■ **Task instructions**: Carry on the Sennheiser HD6XX headphone review below, beginning right after its last sentence.
** start Excerpt to read **
The Sennheiser HD6XX was the first headphone that I purchased two years ago, and incidentally, the last one to date. I bought it because I was a newbie, it was r/headphone’s golden child, and I wanted to buy the “correct” headphone. We’ve all been there, right? Unfortunately…I wasn’t a fan. They effectively sat for months at a time in a desk drawer, occasionally being popped out to try on new sources, then promptly being shoved right back in. I can already feel those pitchforks coming out, so I need to disclaim that the reviewer in me completely understands why the HD6XX is the default headphone recommendation for $200. My aim is simply to offer an alternative, more critical perspective as to why I’ve never jived with this legendary headphone.
Bass. I’ve often stated that “the HD6XX has no bass” and - jokes aside - I do believe there is an element of truth to that. While taken as a whole the HD6XX’s bass shelf is what would be considered nearly flat to most listeners, there is a noticeable roll-off once one goes under the ~50Hz frequencies. The HD6XX’s bass neither rumbles nor does it punch then; it’s in that neutral spot with which it’s simply dead boring. It’s fair to note that this is simply a limitation of most open-back headphones; however, the HD6XX’s bass fares no better in the intangible department. Bass texturing is barely passable. Furthermore, there is little sense of “bounciness” - indicative of a transducer scaling gradations in volume, akin to what one hears on a biodynamic headphone like the PhilPhone - to the HD6XX’s bass. In general, I get the impression that one would require a severe aversion to bass in order to deem the HD6XX satisfactory in this department.
Yet, it’s exceedingly rare to find a midrange done justice when it comes to headphones, and the HD6XX’s midrange is exactly that to my ears. I’d go out on a limb and suggest that it’s even better than HiFiMAN’s standard midrange tuning, one of the few headphone midranges that I consider palatable. The HiFiMAN midrange can sound slightly forward and lacking a sense of richness at times due to a subtle recession at around 1-2kHz. By contrast, the HD6XX’s midrange generally hits more neutral-relaxed with the pattern of decay equally close to spot-on, perhaps just a tad too elongated. If you’re going to buy an HD6XX for one reason…in my humble opinion, it should be for this. Of course, it’s still not a perfect midrange. While sibilance is never an issue thanks to a gentle slope off of 3kHz, indeed, I feel that the HD6XX is almost too recessed in the 4-6kHz regions. Instruments like electric guitars and soprano vocalists are lacking that last leg of bite in conjunction with the HD6XX’s limited resolution; mind you, this comes from someone who prefers a more relaxed upper-midrange.
** end Excerpt to read **
** start Extracted material **
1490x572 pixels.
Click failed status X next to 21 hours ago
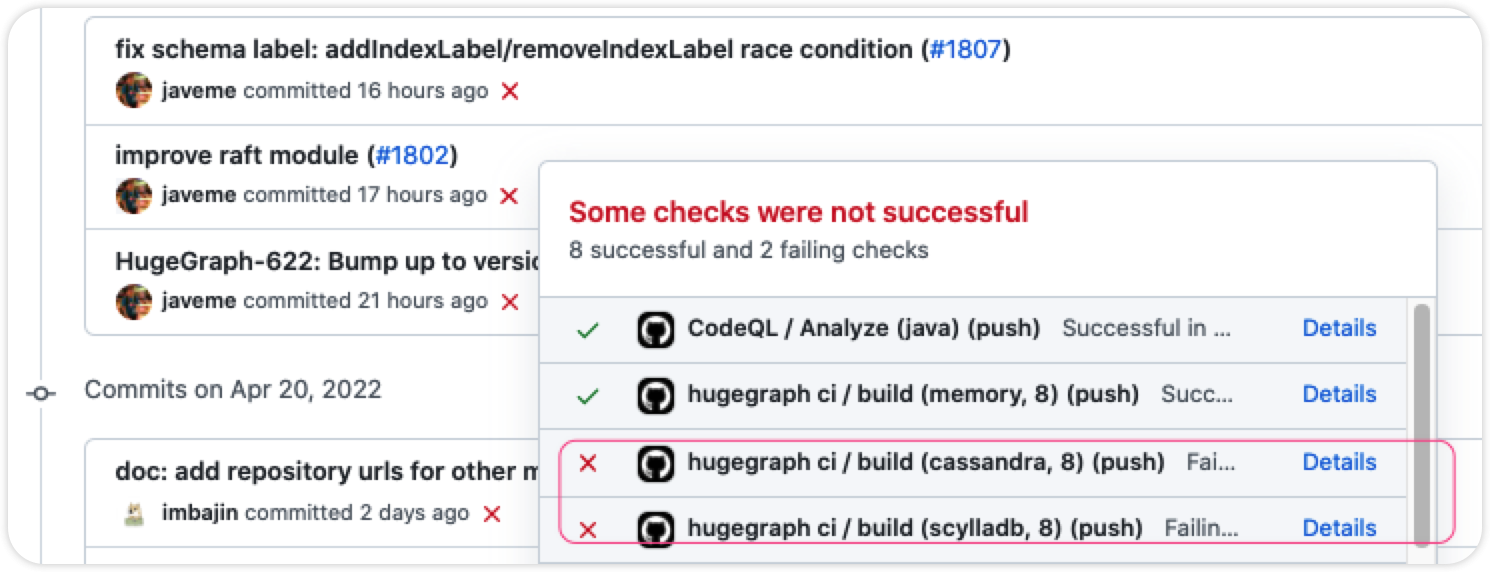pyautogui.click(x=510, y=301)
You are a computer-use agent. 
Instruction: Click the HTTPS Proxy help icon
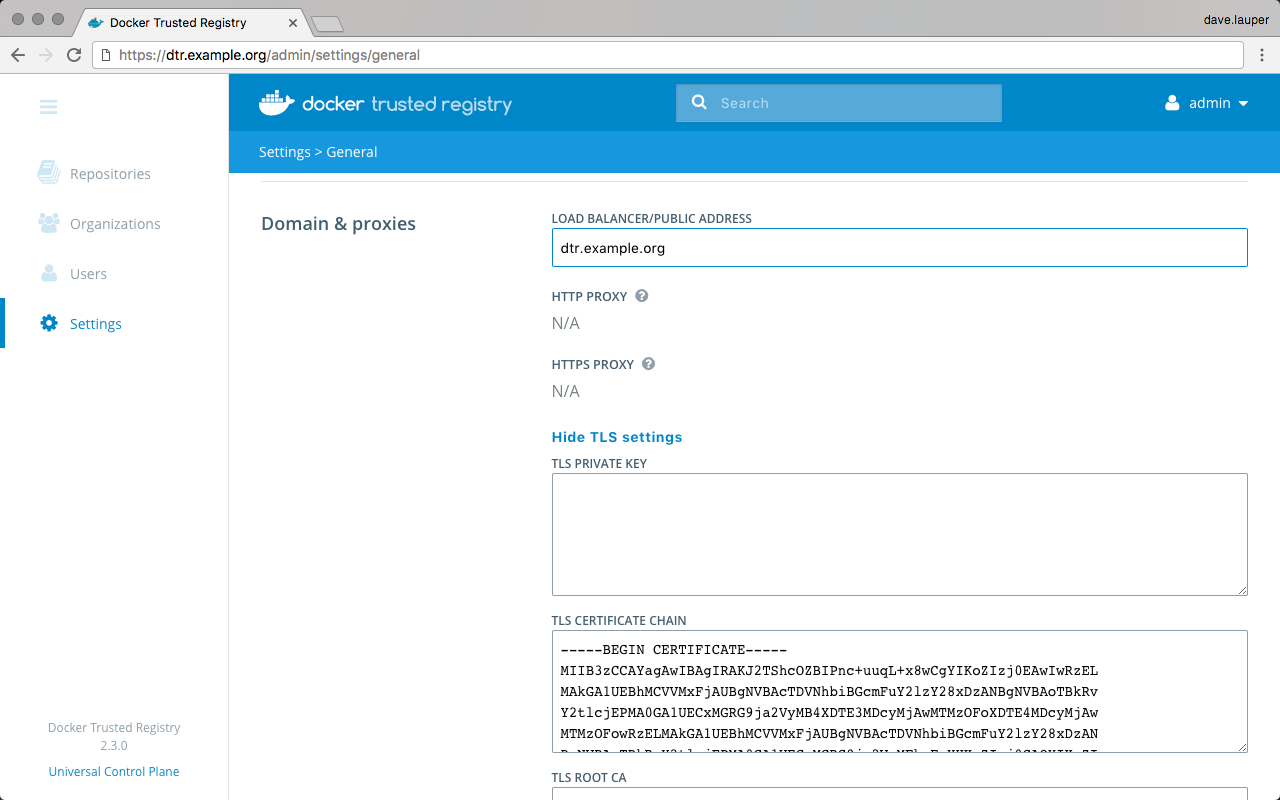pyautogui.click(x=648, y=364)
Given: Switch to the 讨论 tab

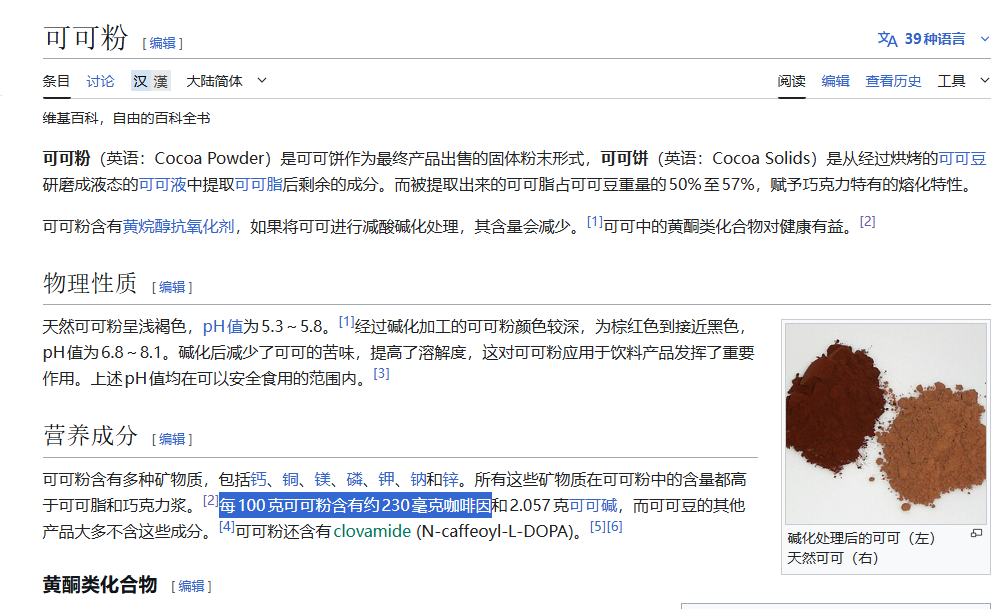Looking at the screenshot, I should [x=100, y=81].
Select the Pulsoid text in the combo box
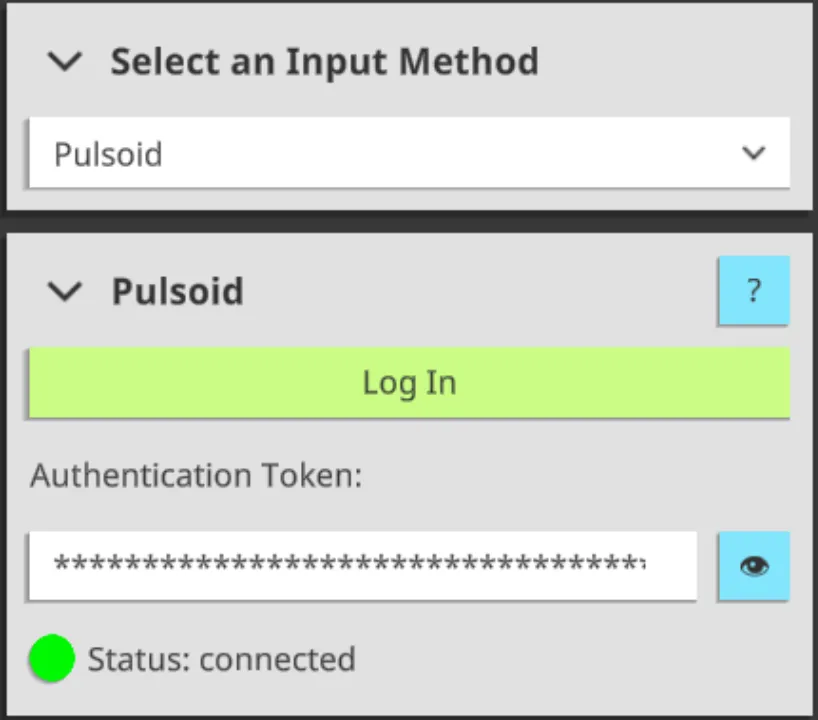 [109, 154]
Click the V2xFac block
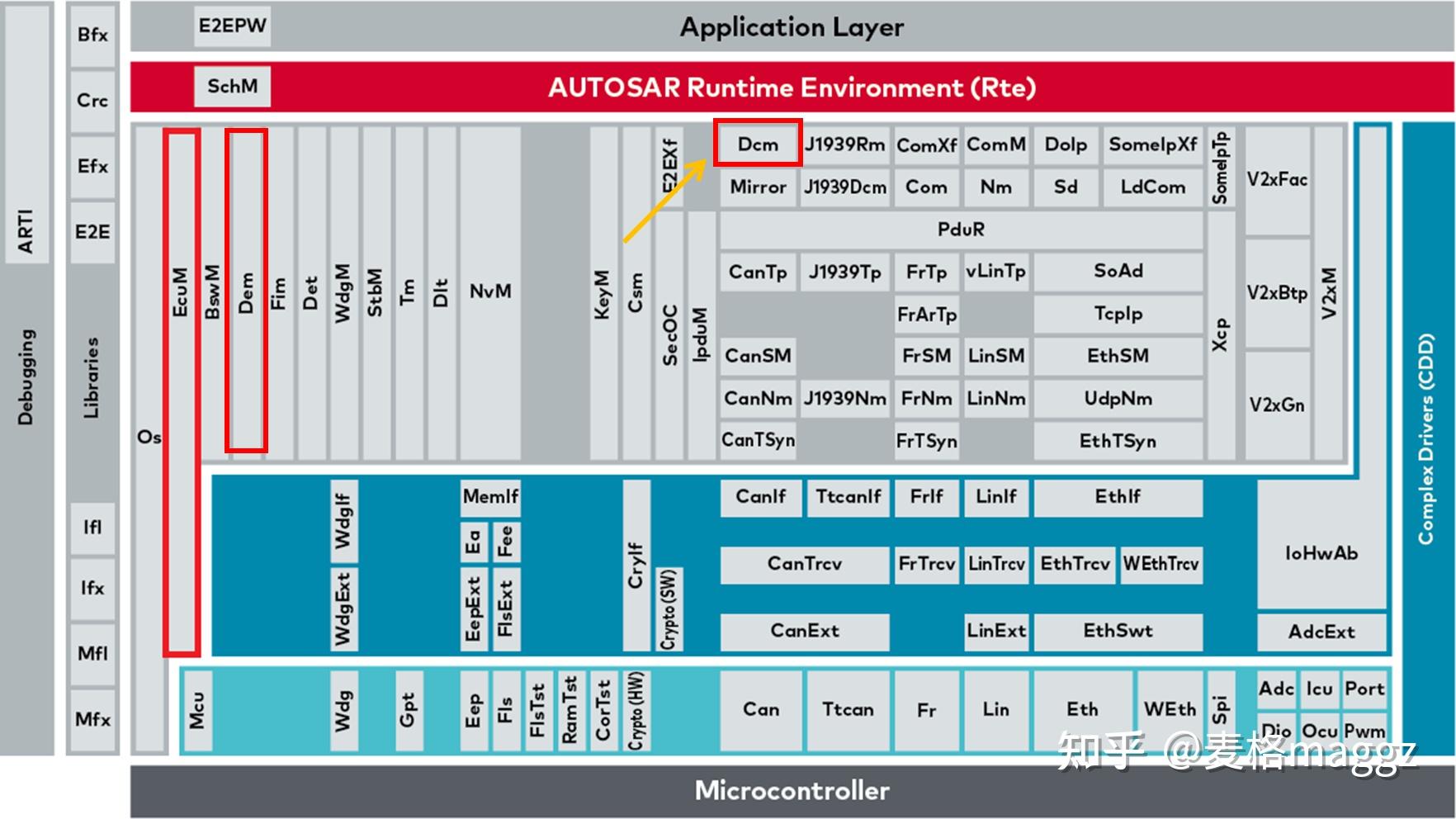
** end Extracted material **
■ **Exercise output**:
The general recession leading into the lower-treble also partially begets the infamous Sennheiser “veil”. Percussive hits and finger snaps come across lacking an initial sense of crack and generally sound quite dull. This lack of zest mostly applies to the mid-treble too. But your mileage will vary regarding the upper-treble of the HD6XX, as it is dependent upon the wear of the headphone’s pads. Older, more worn pads will mitigate extension and lend to a smoother top-end. This is what I hear with my unit, as treble takes a nosedive after around 13-14kHz. In any case, the HD6XX’s treble can be summarized as “inoffensive” if only by virtue of it having very little to begin with.
Power memes, source memes, and scalability memes aside, technical performance on the HD6XX is generally middling to my ears. It’s fine for $200. But there’s a noticeable gap between the HD6XX and $500 forerunners such as the HiFiMAN Sundara. This is most apparent, first, when it comes to resolution. The mostly non-existent treble of the HD6XX neuters perceived detail up-top, and there’s a rather noticeable blunting to transients in the bass and midrange.
This blunting seemingly neuters the HD6XX’s perception of micro-dynamic contrast. Individual instrument lines generally sound smeared and, as I alluded to earlier, slightly too elongated to the way they taper off. For macro-dynamic contrast, too, the HD6XX noticeably lacks a sense of punch and incisiveness when a track explodes in volume. Some might argue that this is attributable to the lack of sub-bass and lower-treble; however, I’d counter that this is beside the point. Perceptively it is not there, and the HD6XX sounds about as flat and flabby in terms of dynamics as it does frequency response. I have never found my head bobbing to music ( fine , outside of maybe the first few times I listened to it), nor do I ever find myself messing with the volume knob.
If I had a dime for every comment I’ve read from bright-eyed Redditors raving about how instruments sound oh-so-precise and distinct on their HD6XX, I’d be a rich man. And coming from IEMs, I must admit that the HD6XX sounded rather “open” to me on first listen too! Unfortunately, further listening experience evidenced that its imaging chops are within the realm of mediocre. You hear the term “three blob imaging” thrown around quite often with IEMs (rightfully so), and the HD6XX is basically the epitome of it in the headphone world. Instruments panned to the corners of center stage come across closer to 0 and 180 degrees, mushing into instruments that should be in the side channels. And do we even need to talk about center imaging? Center stage comes somewhere from the back of my head, distinct from the sides. I find my eyes crossed inwards trying to pinpoint vocalists in center stage. It follows, of course, that the HD6XX is fairly closed-in for staging, especially for an open-back headphone.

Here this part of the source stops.